Skip to content

A tool to summarize and analyze graph-node query logs

License

Notifications You must be signed in to change notification settings

graphprotocol/qlog

Folders and files

NameName
Last commit message
Last commit date

Latest commit

 

History

59 Commits
 
 
 
 
 
 
 
 
 
 
 
 
 
 

Repository files navigation

This repo contains a tool to process and summarize the query logs that graph-node generates. It can be used to

  • transform the textual log files that graph-node poduces into JSONL files with one JSON object for each query. The input can either be the raw log from graph-node or the log entries that Google Cloud's Stackdriver emits. The JSONL files can then be used as input to agora
  • summarize query performance for similar queries to calculate basic statistics like average and maximum query duration
  • sample query logs to generate a random sample of a larger logfile

Installation

You will need to have a Rust toolchain installed Check out this repository, cd into the checkout and run

cargo install --bins --path .

The resulting binary will be placed into ~/.cargo/bin. If you want to update an existing installation, you will also have to pass --force to cargo.

Gathering query logs

When you run graph-node, set GRAPH_LOG_QUERY_TIMING to gql. That will make graph-node log lines of the form

Sep 22 17:01:52.521 INFO Query timing (GraphQL), block: 1234567, query_time_ms: 489, variables: null, query: query things { things(first: 10) { id name } } , query_id: f3e751f1852e62e6-cf1efbcd35771aeb, subgraph_id: Qmsubgraph, component: GraphQlRunner

qlog can then be used to transform and summarize these logs in a number of ways

Processing query logs

In its simplest form, qlog process reads a textfile containing log entries and transforms them into line-separated JSON (JSONL). To do that, run

grep 'Query timing' queries.log | qlog process --text --output queries.jsonl

In addition, qlog can also summarize queries by grouping similar queries by their 'shape hash' by passing --graphql summary.jsonl, for example to just summarize queries, run

grep 'Query timing' queries.log | qlog process --text --graphql summary.jsonl

If there is already a file with queries in JSONL form, qlog process can summarize this with the following command. Note that we do not pass --text to qlog process since the input file is already in JSONL form:

cat queries.jsonl | qlog process --graphql summary.jsonl

Finally, qlog process can also be used to take fixed-size samples of a logfile; running qlog process like this will produce a file samples.jsonl that contains 1,000 samples per subgraph taken uniformly from queries.jsonl:

cat queries.jsonl | qlog process --samples 1000 --sample-file samples.jsonl

Sampling can also be restricted to certain subgraphs with the --sample-subgraphs option which expects a comma-separated list of subgraph identifiers, i.e. identifiers in the form Qmsubgraph.

## GIVEN DATA
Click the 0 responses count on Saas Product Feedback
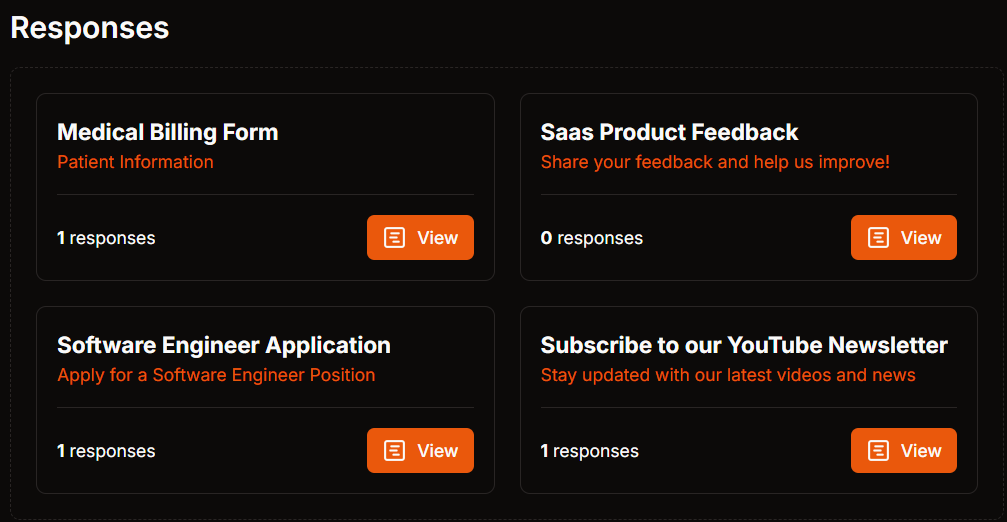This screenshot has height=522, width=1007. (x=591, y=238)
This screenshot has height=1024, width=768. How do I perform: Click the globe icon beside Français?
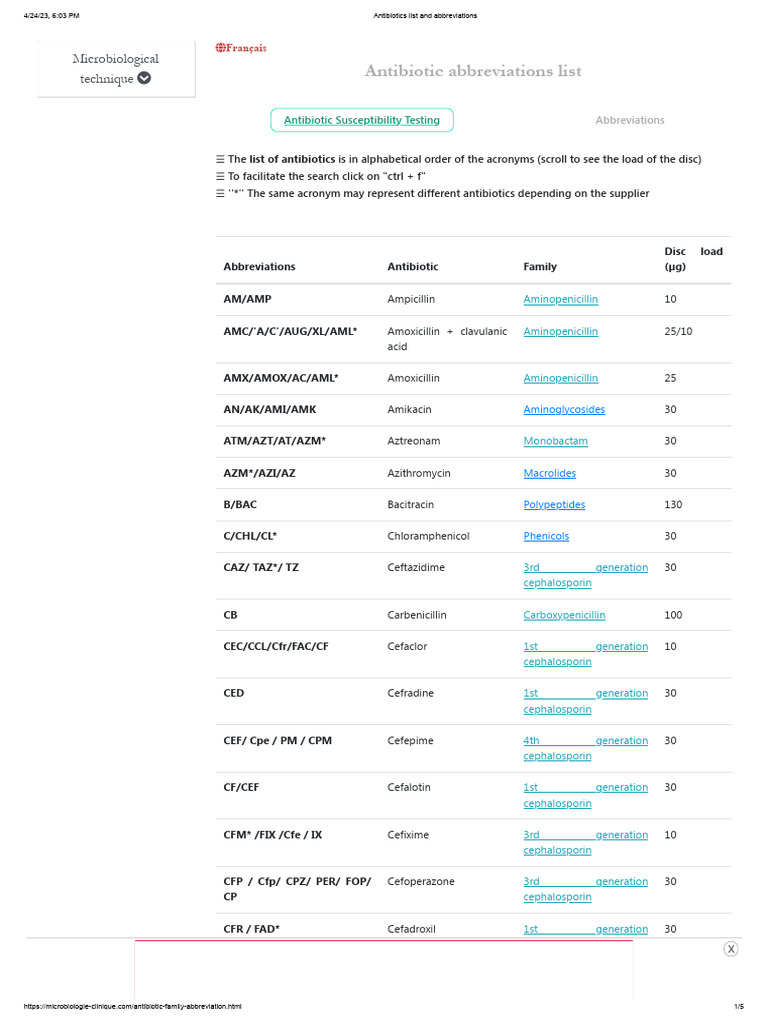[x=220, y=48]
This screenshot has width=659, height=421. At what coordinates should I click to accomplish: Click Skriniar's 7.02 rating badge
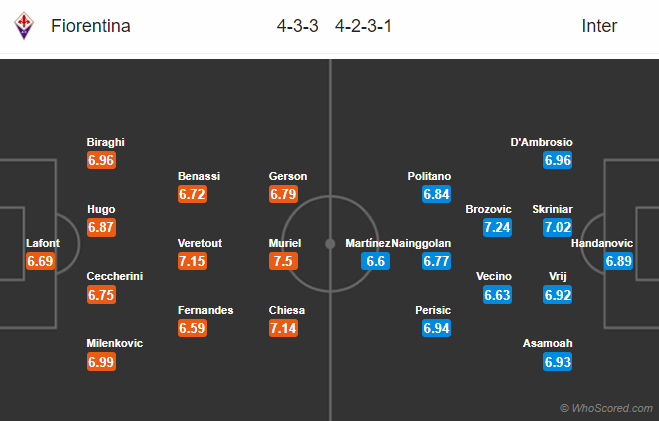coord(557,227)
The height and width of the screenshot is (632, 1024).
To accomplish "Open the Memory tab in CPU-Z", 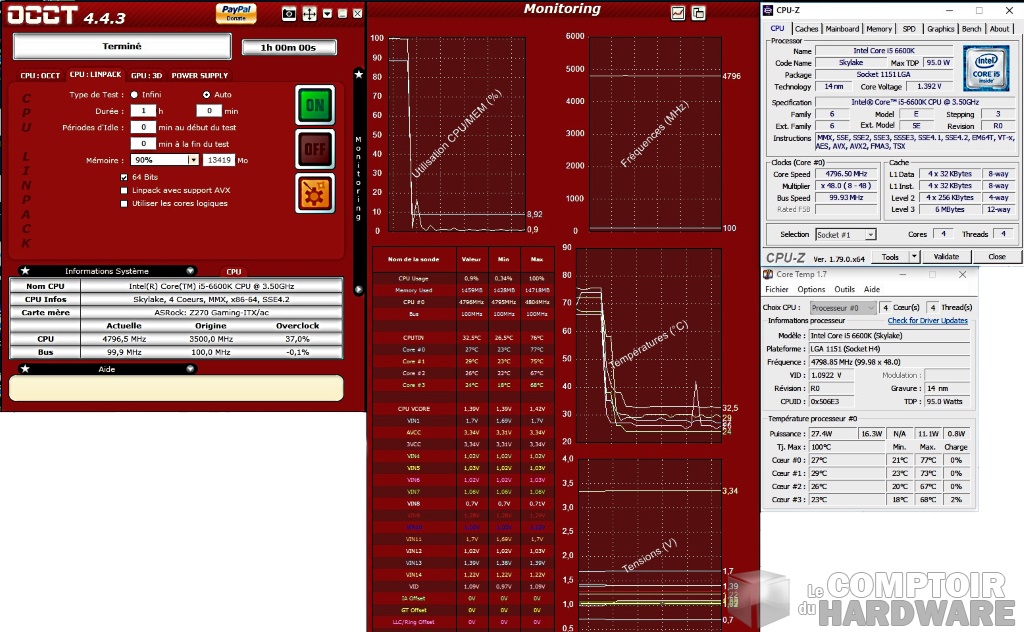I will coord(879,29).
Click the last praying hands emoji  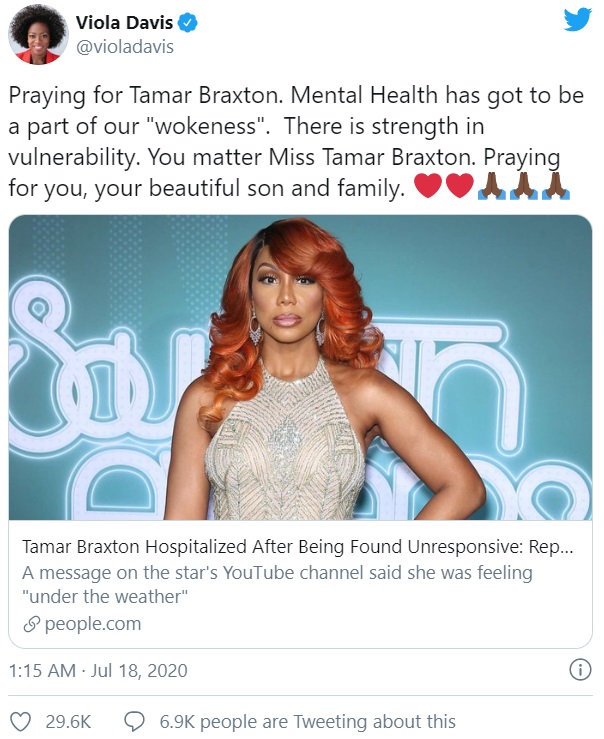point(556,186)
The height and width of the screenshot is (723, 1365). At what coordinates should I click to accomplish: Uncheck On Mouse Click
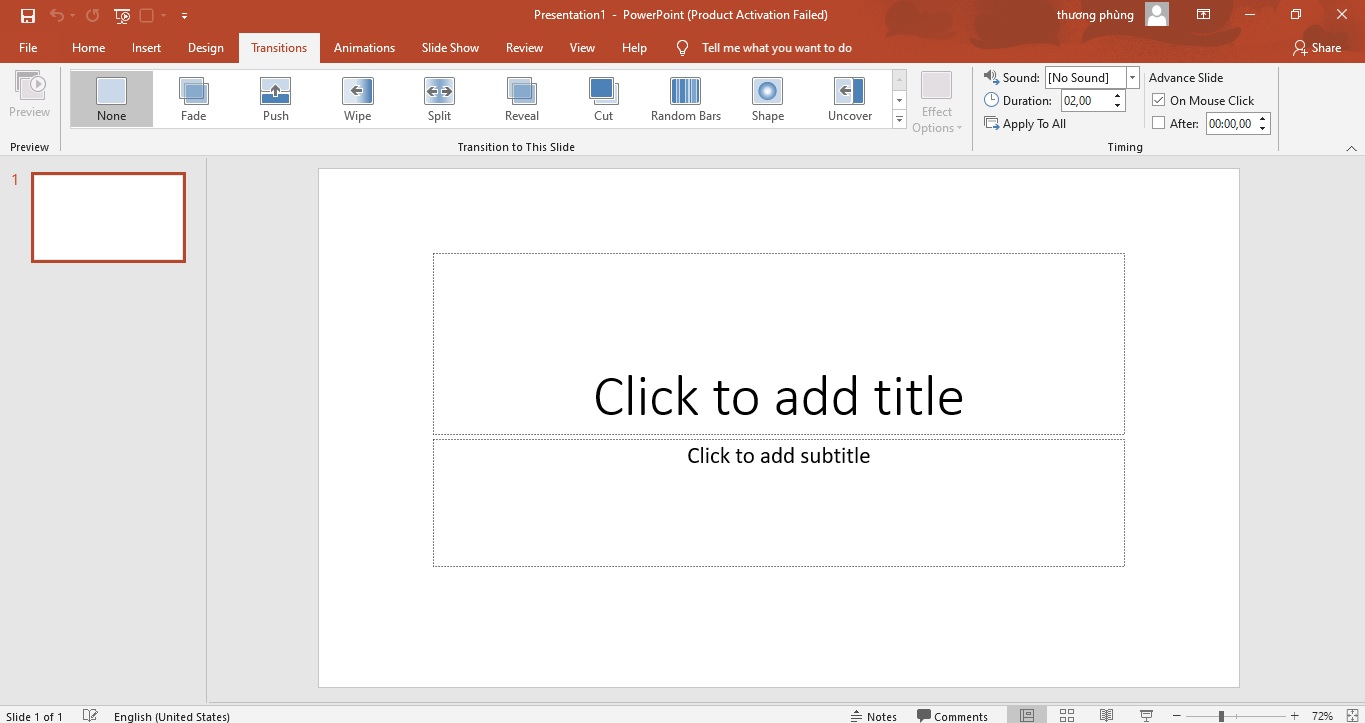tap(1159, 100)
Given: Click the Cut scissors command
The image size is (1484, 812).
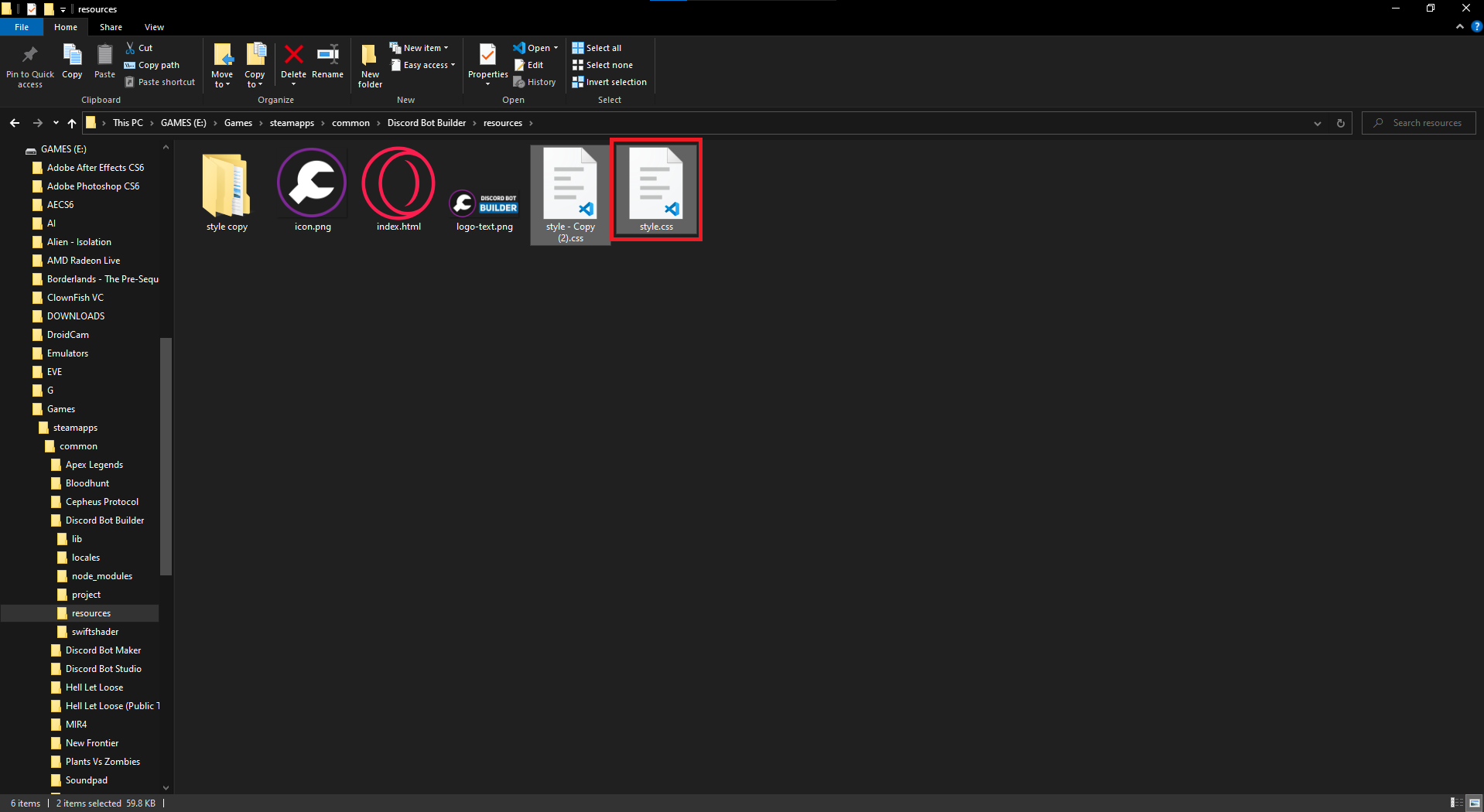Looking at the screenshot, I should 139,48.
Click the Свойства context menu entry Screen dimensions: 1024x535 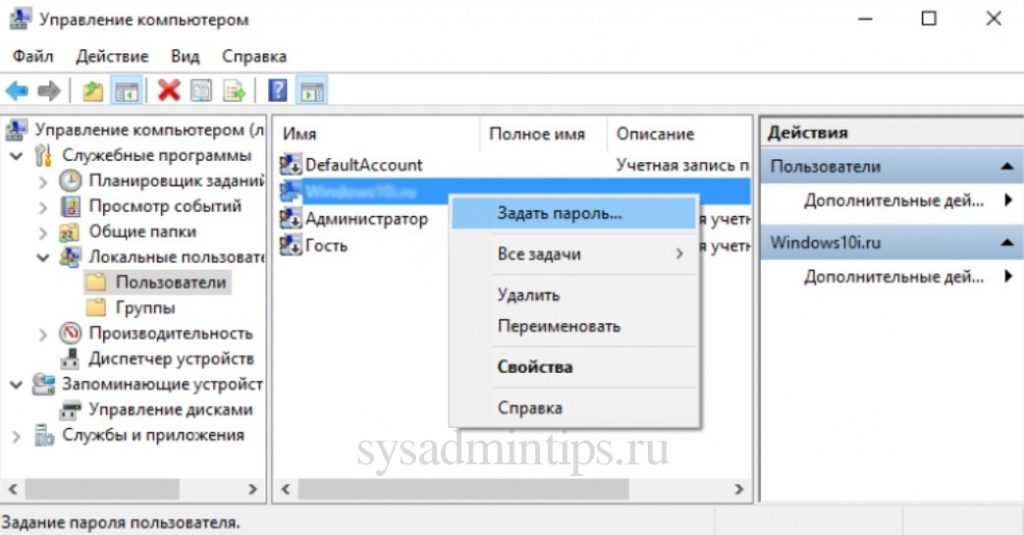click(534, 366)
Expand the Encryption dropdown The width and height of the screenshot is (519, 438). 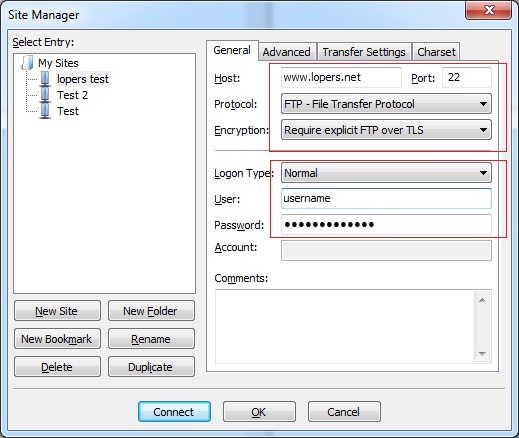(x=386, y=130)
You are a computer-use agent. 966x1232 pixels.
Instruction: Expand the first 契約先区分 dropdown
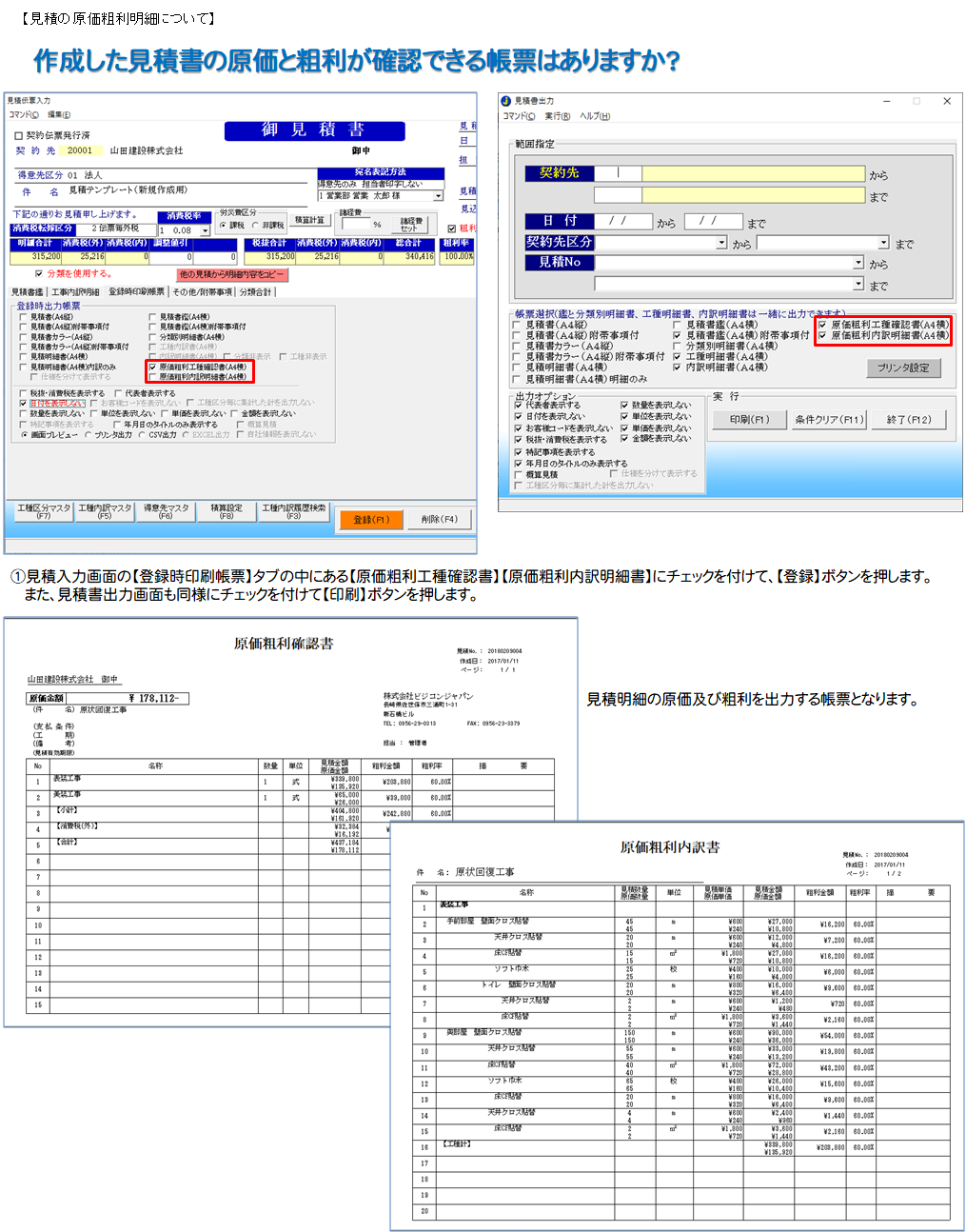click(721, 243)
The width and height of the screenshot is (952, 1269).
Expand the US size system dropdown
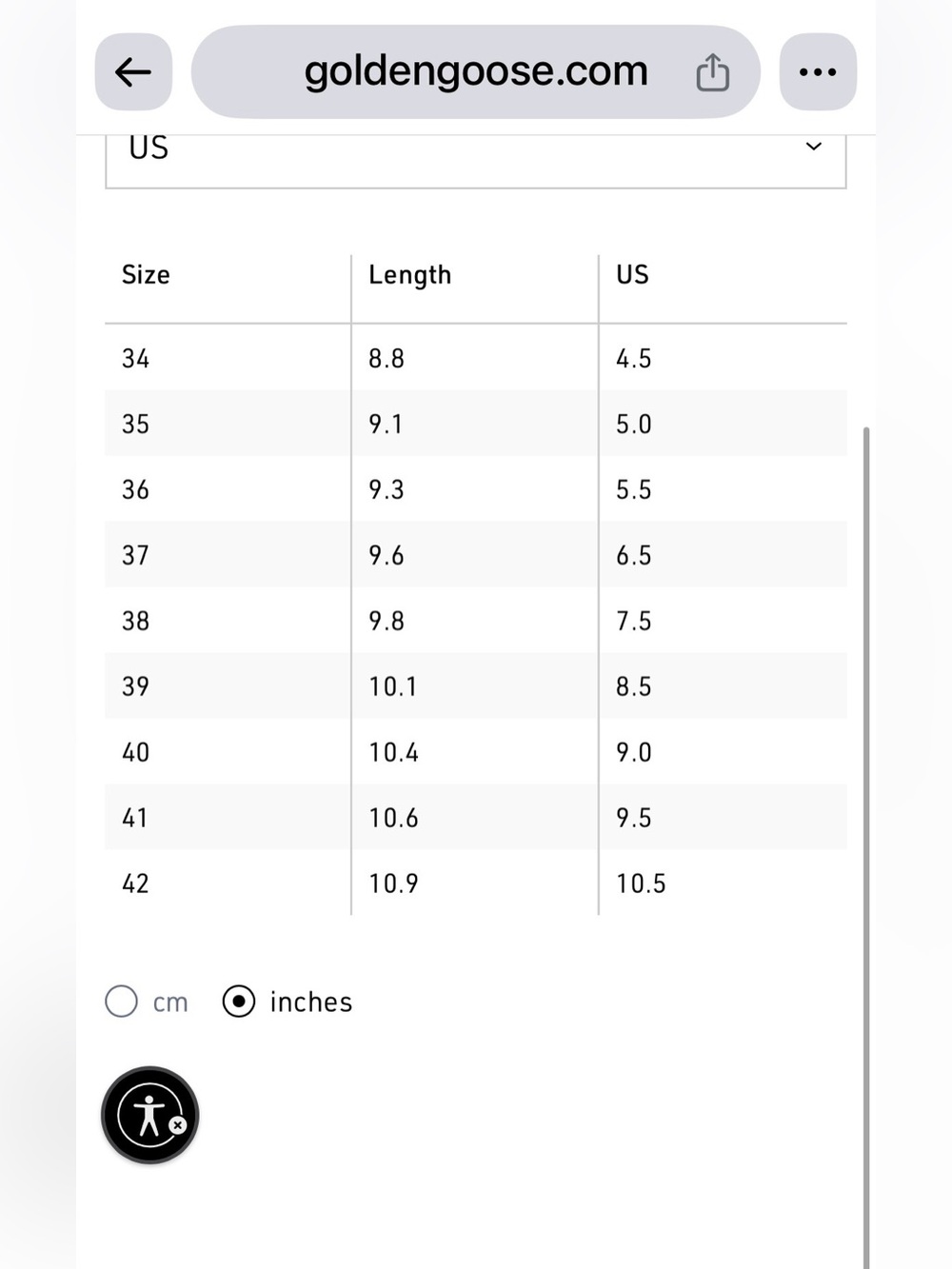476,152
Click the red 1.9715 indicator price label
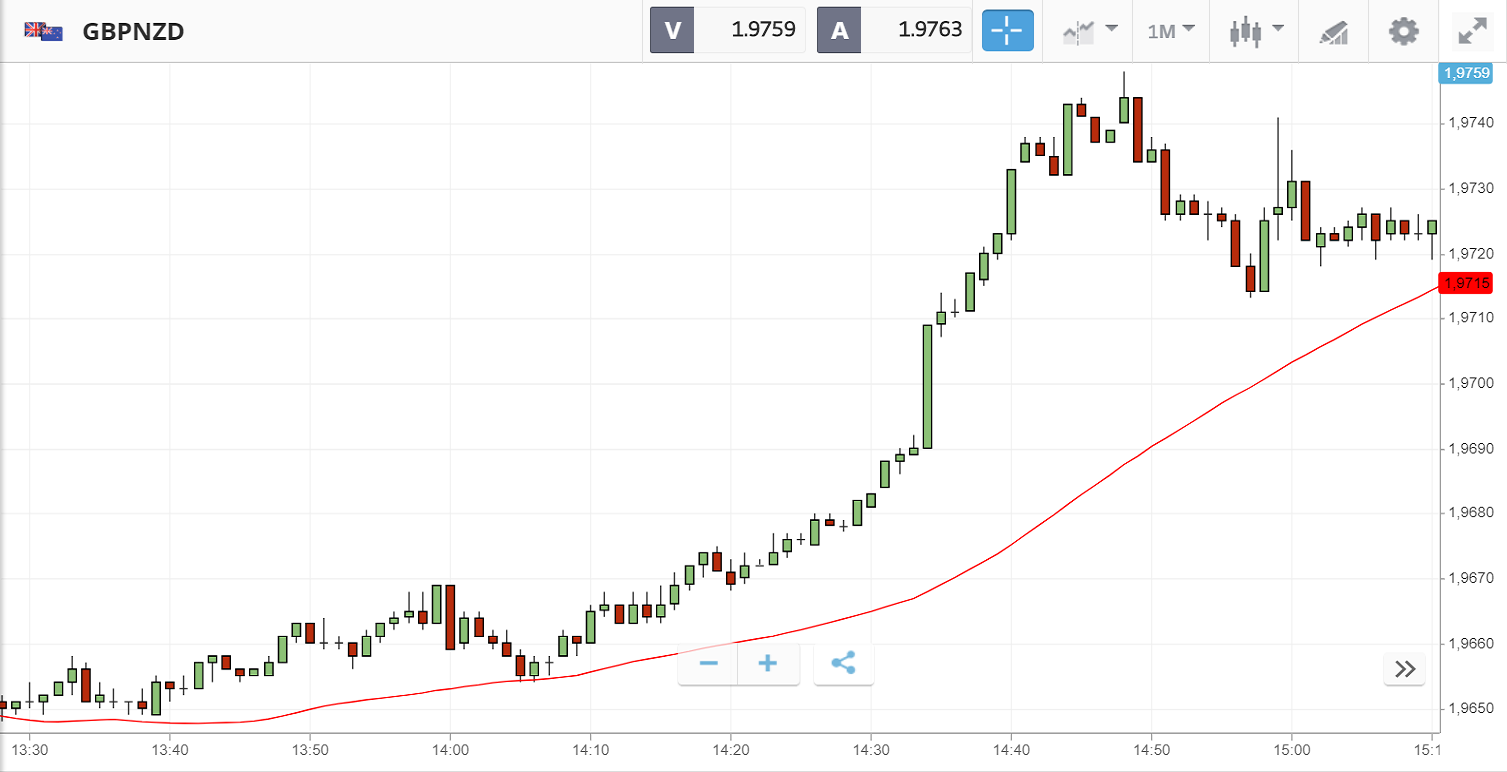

## SET OF TASKS
a – Write out the passage of the qlog README between "Repository files navigation" and "--bins --path .", inclusive.
b – Continue the qlog README from its final sentence onward.

## RESPONSE LIST
a –
Repository files navigation

This repo contains a tool to process and summarize the query logs that graph-node generates. It can be used to

  • transform the textual log files that graph-node poduces into JSONL files with one JSON object for each query. The input can either be the raw log from graph-node or the log entries that Google Cloud's Stackdriver emits. The JSONL files can then be used as input to agora
  • summarize query performance for similar queries to calculate basic statistics like average and maximum query duration
  • sample query logs to generate a random sample of a larger logfile

Installation

You will need to have a Rust toolchain installed Check out this repository, cd into the checkout and run

cargo install --bins --path .

b –
The options for converting a logfile to JSONL, to summarize a logfile, and to sample a logfile can be combined so that qlog process only needs to be run over a logfile once, which saves a significant amount of time for large logfiles:

grep 'Query timing' queries.log | \
  qlog process --text --graphql summary.jsonl \
     --output queries.jsonl \
     --samples 1000 --sample-file samples.jsonl

Using qlog with Google Cloud

Google Cloud's logging infrastructure, Stackdriver, wraps log messages in JSON objects. It is possible to have these JSON objects delivered into files in Google Cloud storage by defining a sink in Google Cloud Logging.

The command qlog extract can be used to parse such files and turn them into JSONL log files, similar to what qlog process with the --output option produces. Run

cat stackdriver.log | qlog extract --graphql queries.jsonl -

to turn a StackDriver logfile into a JSONL logfile that qlog process can summarize and sample.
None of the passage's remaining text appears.